§ Task statement
The records below are to be quoted in full; please keep every word exact.

§ Raw data
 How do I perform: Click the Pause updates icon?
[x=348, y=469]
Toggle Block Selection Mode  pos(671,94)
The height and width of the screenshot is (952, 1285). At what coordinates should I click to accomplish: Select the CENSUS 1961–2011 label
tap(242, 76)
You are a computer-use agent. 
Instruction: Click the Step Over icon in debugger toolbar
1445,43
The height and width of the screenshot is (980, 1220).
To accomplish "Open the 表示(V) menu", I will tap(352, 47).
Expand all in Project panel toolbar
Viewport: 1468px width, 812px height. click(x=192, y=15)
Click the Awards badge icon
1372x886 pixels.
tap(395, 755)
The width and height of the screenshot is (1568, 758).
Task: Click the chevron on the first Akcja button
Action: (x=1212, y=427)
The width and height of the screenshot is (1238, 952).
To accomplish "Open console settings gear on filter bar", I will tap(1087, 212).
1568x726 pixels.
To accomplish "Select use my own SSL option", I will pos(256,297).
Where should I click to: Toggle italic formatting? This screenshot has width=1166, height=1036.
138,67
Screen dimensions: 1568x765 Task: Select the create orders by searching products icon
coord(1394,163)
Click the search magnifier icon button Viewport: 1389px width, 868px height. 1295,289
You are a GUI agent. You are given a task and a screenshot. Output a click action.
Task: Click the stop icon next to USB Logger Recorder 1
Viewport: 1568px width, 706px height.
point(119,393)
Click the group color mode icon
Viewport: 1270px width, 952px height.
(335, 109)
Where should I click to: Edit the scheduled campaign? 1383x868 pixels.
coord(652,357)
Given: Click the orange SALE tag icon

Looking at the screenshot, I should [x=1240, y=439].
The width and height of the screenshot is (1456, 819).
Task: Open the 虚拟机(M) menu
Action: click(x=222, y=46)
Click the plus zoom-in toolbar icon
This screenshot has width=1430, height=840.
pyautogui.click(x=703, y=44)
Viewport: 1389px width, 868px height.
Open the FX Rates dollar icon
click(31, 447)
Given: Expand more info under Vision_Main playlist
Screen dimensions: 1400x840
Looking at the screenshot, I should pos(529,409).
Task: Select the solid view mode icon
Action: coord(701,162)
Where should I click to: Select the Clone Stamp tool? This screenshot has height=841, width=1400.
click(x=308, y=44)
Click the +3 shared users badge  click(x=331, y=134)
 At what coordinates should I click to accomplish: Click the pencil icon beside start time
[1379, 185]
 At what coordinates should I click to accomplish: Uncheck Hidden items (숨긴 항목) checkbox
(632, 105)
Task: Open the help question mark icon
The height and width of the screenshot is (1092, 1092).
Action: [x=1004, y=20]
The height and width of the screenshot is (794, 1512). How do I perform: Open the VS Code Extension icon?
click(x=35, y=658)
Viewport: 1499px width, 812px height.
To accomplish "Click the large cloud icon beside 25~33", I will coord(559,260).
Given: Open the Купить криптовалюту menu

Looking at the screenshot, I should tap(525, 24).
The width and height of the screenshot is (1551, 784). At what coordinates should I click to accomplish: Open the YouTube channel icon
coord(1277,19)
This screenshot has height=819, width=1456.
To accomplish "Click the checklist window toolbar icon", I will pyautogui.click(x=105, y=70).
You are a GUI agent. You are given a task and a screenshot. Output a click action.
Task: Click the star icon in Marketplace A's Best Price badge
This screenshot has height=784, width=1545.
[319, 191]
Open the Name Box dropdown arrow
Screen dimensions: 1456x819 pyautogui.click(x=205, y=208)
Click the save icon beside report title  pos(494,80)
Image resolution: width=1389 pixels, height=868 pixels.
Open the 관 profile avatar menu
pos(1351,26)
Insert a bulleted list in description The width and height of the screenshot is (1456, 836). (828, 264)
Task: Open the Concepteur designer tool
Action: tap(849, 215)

§ Task solution
 How do I perform: Click the Pause updates icon?
[x=348, y=469]
Toggle Block Selection Mode  pos(671,94)
The height and width of the screenshot is (952, 1285). At what coordinates should I click to accomplish: Select the CENSUS 1961–2011 label
tap(242, 76)
You are a computer-use agent. 
Instruction: Click the Step Over icon in debugger toolbar
1445,43
The height and width of the screenshot is (980, 1220).
To accomplish "Open the 表示(V) menu", I will tap(352, 47).
Expand all in Project panel toolbar
Viewport: 1468px width, 812px height. click(x=192, y=15)
Click the Awards badge icon
1372x886 pixels.
tap(395, 755)
The width and height of the screenshot is (1568, 758).
Task: Click the chevron on the first Akcja button
Action: (x=1212, y=427)
The width and height of the screenshot is (1238, 952).
To accomplish "Open console settings gear on filter bar", I will tap(1087, 212).
1568x726 pixels.
To accomplish "Select use my own SSL option", I will pos(256,297).
Where should I click to: Toggle italic formatting? This screenshot has width=1166, height=1036.
138,67
Screen dimensions: 1568x765 Task: Select the create orders by searching products icon
coord(1394,163)
Click the search magnifier icon button Viewport: 1389px width, 868px height. 1295,289
You are a GUI agent. You are given a task and a screenshot. Output a click action.
Task: Click the stop icon next to USB Logger Recorder 1
Viewport: 1568px width, 706px height.
point(119,393)
Click the group color mode icon
Viewport: 1270px width, 952px height.
(335, 109)
Where should I click to: Edit the scheduled campaign? 1383x868 pixels.
coord(652,357)
Given: Click the orange SALE tag icon

Looking at the screenshot, I should [x=1240, y=439].
The width and height of the screenshot is (1456, 819).
Task: Open the 虚拟机(M) menu
Action: click(x=222, y=46)
Click the plus zoom-in toolbar icon
This screenshot has width=1430, height=840.
pyautogui.click(x=703, y=44)
Viewport: 1389px width, 868px height.
Open the FX Rates dollar icon
click(31, 447)
Given: Expand more info under Vision_Main playlist
Screen dimensions: 1400x840
Looking at the screenshot, I should pos(529,409).
Task: Select the solid view mode icon
Action: coord(701,162)
Where should I click to: Select the Clone Stamp tool? This screenshot has height=841, width=1400.
click(x=308, y=44)
Click the +3 shared users badge  click(x=331, y=134)
 At what coordinates should I click to accomplish: Click the pencil icon beside start time
[1379, 185]
 At what coordinates should I click to accomplish: Uncheck Hidden items (숨긴 항목) checkbox
(632, 105)
Task: Open the help question mark icon
The height and width of the screenshot is (1092, 1092).
Action: [x=1004, y=20]
The height and width of the screenshot is (794, 1512). How do I perform: Open the VS Code Extension icon?
click(x=35, y=658)
Viewport: 1499px width, 812px height.
To accomplish "Click the large cloud icon beside 25~33", I will coord(559,260).
Given: Open the Купить криптовалюту menu

Looking at the screenshot, I should tap(525, 24).
The width and height of the screenshot is (1551, 784). At what coordinates should I click to accomplish: Open the YouTube channel icon
coord(1277,19)
This screenshot has height=819, width=1456.
To accomplish "Click the checklist window toolbar icon", I will pyautogui.click(x=105, y=70).
You are a GUI agent. You are given a task and a screenshot. Output a click action.
Task: Click the star icon in Marketplace A's Best Price badge
This screenshot has height=784, width=1545.
[319, 191]
Open the Name Box dropdown arrow
Screen dimensions: 1456x819 pyautogui.click(x=205, y=208)
Click the save icon beside report title  pos(494,80)
Image resolution: width=1389 pixels, height=868 pixels.
Open the 관 profile avatar menu
pos(1351,26)
Insert a bulleted list in description The width and height of the screenshot is (1456, 836). (828, 264)
Task: Open the Concepteur designer tool
Action: tap(849, 215)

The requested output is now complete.